Tag: Andrew Vachss

Quotes December 29, 2022

Emotional abuse is repetitive and eventually cumulative behavior, designed to make the victim feel guilty.

It is very easy to imitate, and some victims later perpetuate the cycle with their own children. Although most victims courageously reject that response, their lives often are marked by a deep, pervasive sadness, a severely damaged self-concept, and an inability to truly engage and bond with others.

Emotionally abused children grow up with significantly altered perceptions, so that they perceive behaviors, their own and others’, through a filter of distortion.
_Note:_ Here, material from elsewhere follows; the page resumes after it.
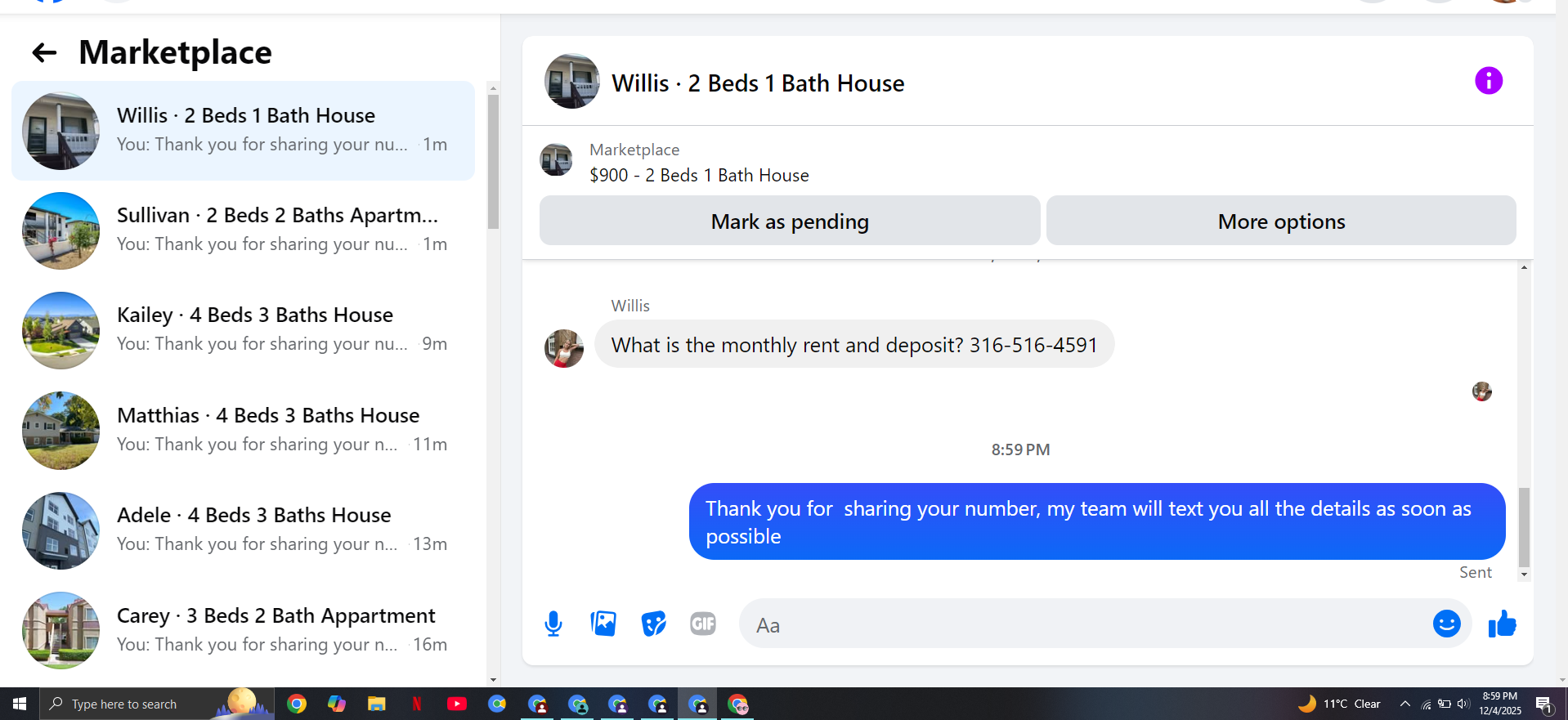Attach a file with the photo icon
Screen dimensions: 1568x720
pyautogui.click(x=603, y=624)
Many emotionally abused children engage in a lifelong drive for the approval of others, which they translate as “love.”

So eager are they for love — and so convinced that they don’t deserve it — that they become prime candidates for abuse within intimate relationships.

Andrew Vachss

Quotes June 20, 2020

Here’s what I tell so many formerly abused children who are now adults: Look how desperately you wanted to bond with “parents” who would not love you. That is not a defect; it proves that the ability to love has not been eradicated in you.

But you must choose carefully. Test, establish criteria, search — and resolve to be alone if you cannot find what you deserve. Bonding, in and of itself, is of no value unless the current flows in both directions.

When our biological families no longer function, the only option is to create a family of choice — a family defined by shared purpose and mutual respect, not ties of blood. When, as an adult, you can adopt a child-protective pack mentality, you can bond with others and have the family you need.
Andrew Vachss

Quotes May 13, 2019

I don’t “respect people,” I respect *conduct.*
When a person has the conduct, I respect the person. But it’s got to be *consistent* conduct.